Open guoquan opened 4 years ago
What is the issue for adding batch?
Do we get reasonable accuracy for sentiment analysis and spam example? Those should be usually highly accurate using 1-gram an 2-grams. @hfaghihi15 can you try the train/test spam and see what is the result?
Do we get reasonable accuracy for sentiment analysis and spam example? Those should be usually highly accurate using 1-gram an 2-grams. @hfaghihi15 can you try the train/test spam and see what is the result?
I can do that, but as we tested yesterday there is no metric or loss computation working. Is that fixed now?!
Do we get reasonable accuracy for sentiment analysis and spam example? Those should be usually highly accurate using 1-gram an 2-grams.
I get a small portion of the data, and the model can overfit to it now. For the full training set, the current example is not using batch and the training is causing large oscillation and does not converge.
That is also why I raise this issue. I wanted to add batch in this example and see if it converge better.
didn't we have batches for conll data training?
What is the answer to the above question, does the metric or loss computation working? that @hfaghihi15 can try?
What is the issue for adding batch?
Actually, the first issue is allowing non-batch since the current example is non-batch while torch.nn.CrossEntropy
needs batch.
I created a non-batch version of it to allow the current example run. But there are many other modules in torch people may want to use and need batch.
The issue of adding batch, is from the reader side. If the reader provides batch, everything after that is batch. (but datanode is per example again, maybe problematic still)
Can we parametrize the reader sensor to take batch size @hfaghihi15 ?
didn't we have batches for conll data training?
That was an old interface that we don't want to use. And I did optimize the reader to provide batch samples (and many tricky things like masks).
Can we parametrize the reader sensor to take batch size @hfaghihi15 ?
We can do it for the reader, but reading the data into data node and all should change as we will not have one root example any more per execution
Is the batch size so critical for convergence on Spam and tweeter example? or is it a performance issue?
Looking at the design of Dataloader
in PyTorch, it has a collate_fn()
that handles how single data are organized into batches. The user may need to customize it to work with non tensor data.
not sure what this implies here for us?
not sure what this implies here for us?
I mean that is their way to handle batch. Just for our reference.
not sure what this implies here for us?
I mean that is their way to handle batch. Just for our reference.

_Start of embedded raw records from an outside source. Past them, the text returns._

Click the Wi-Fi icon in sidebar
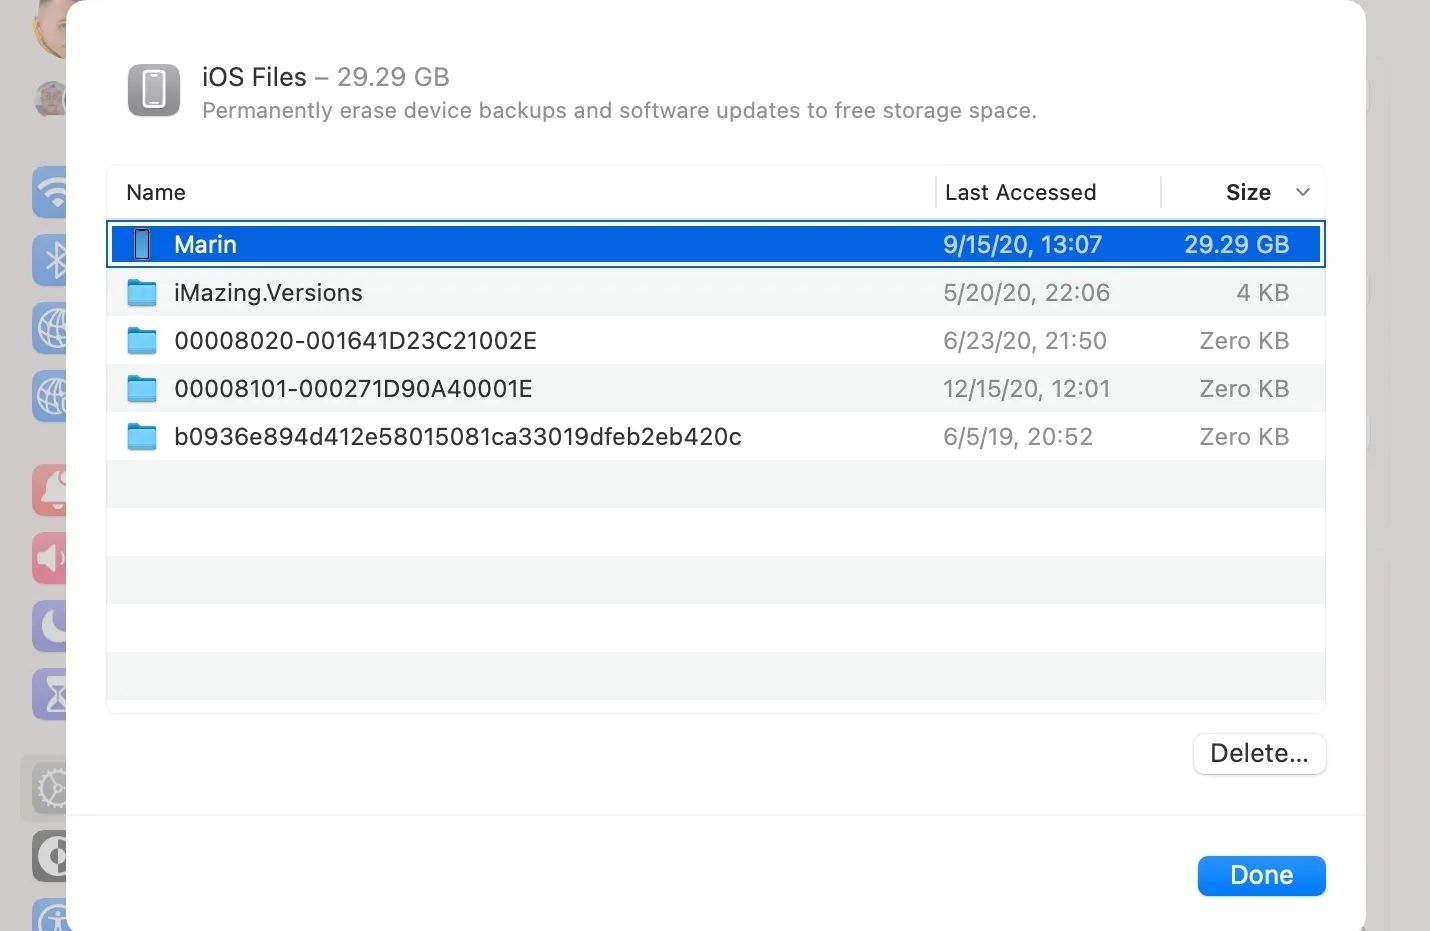This screenshot has width=1430, height=931. click(x=50, y=192)
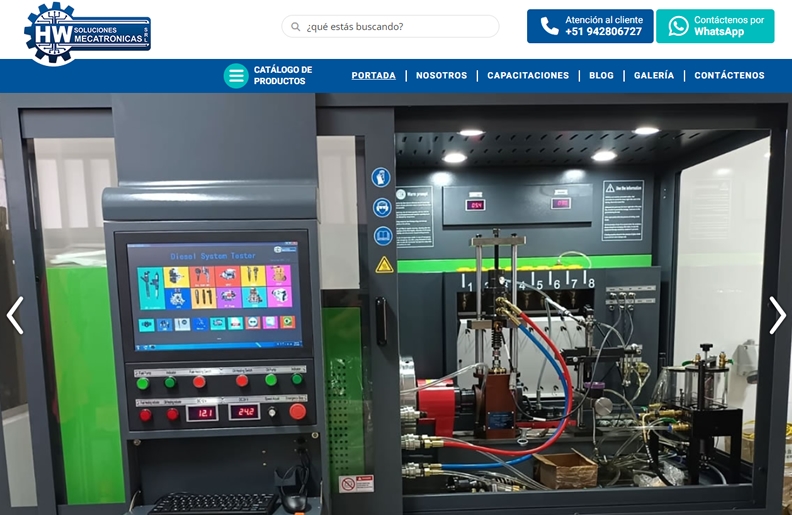Select the Portada menu item
This screenshot has width=792, height=515.
coord(373,76)
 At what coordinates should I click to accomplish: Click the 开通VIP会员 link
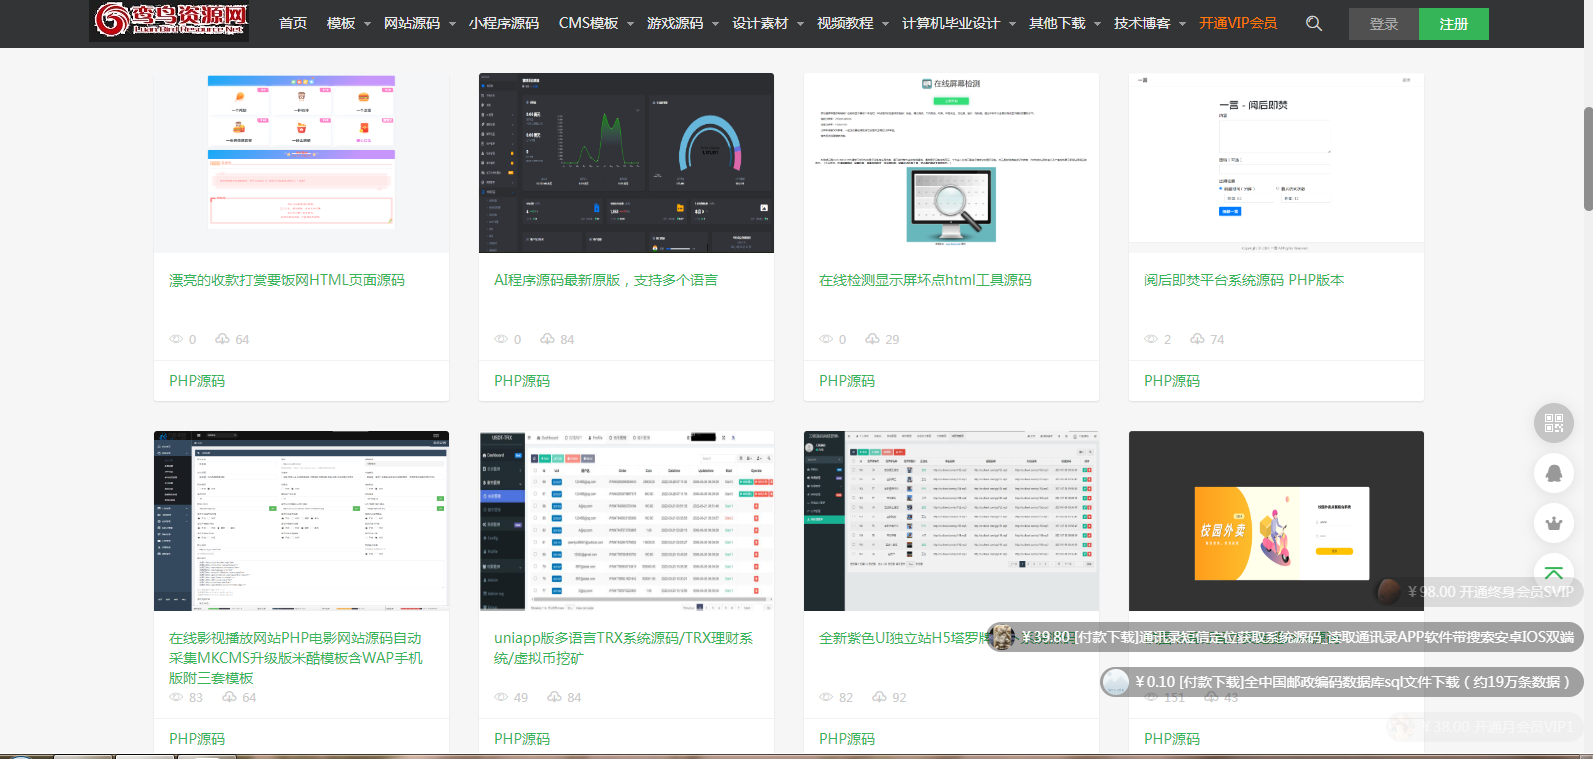[1238, 23]
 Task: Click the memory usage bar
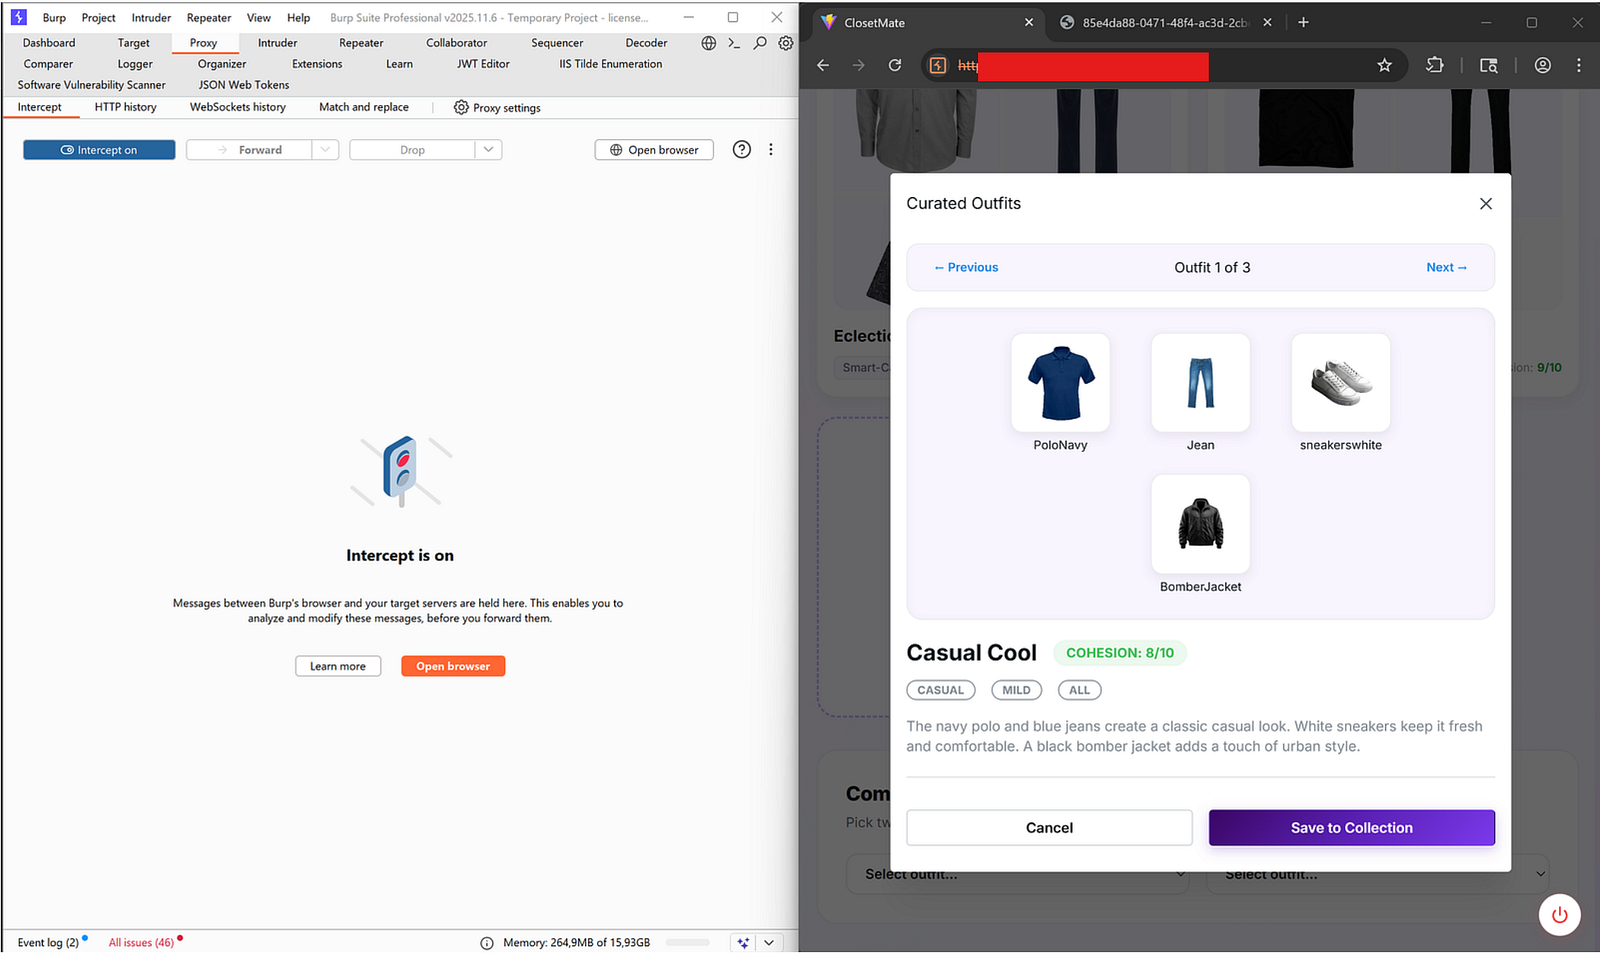(x=687, y=943)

I had this question above: Is the batch size so critical for convergence on Spam and tweeter example? or is it a performance issue? Also, how much time is needed to add this to reader and training. The reference is good but I am not sure what is the plan now? is that your next thing to add the batch?
Another related question: Is the latest conll implementation using the Datanode and also the tricks for using batch?
Another related question: Is the latest conll implementation using the Datanode and also the tricks for using batch?
No, it is not using datanode. That s what I mean "old" interface.
Is the batch size so critical for convergence on Spam and tweeter example? or is it a performance issue?
Not sure. Batching usually smooth out the curve of the loss and helps convergence. And performance (training speed) is also an issue. But the bottleneck will be inference if we add inference.
Is the batch size so critical for convergence on Spam and tweeter example? or is it a performance issue?
Not sure. Batching usually smooth out the curve of the loss and helps convergence. And performance (training speed) is also an issue. But the bottleneck will be inference if we add inference.
So, can we get a reasonable performance for tweet and spam examples before adding batch? why should we solve batch at the first place, that is my question? If that is quick, go ahead and address it but if that takes long is that a priority now? Again, can @hfaghihi15 try train and test the spam now? (given your changes)
I get good results with 10 samples and the accuracy goes to 1.
However, when I try the whole dataset, accuracy is about 0.6.
It could be also the model is too much simplified.
Is the batch size so critical for convergence on Spam and tweeter example? or is it a performance issue?
As I mentioned in the meeting, I had a larger model that achieves about 0.8 F1score without batch. Should I push the code?
Most of the examples we are working on have no batch. However, most of PyTorch APIs consider the batch dimension. It might be critical to think about batch for both efficiency and compatibility.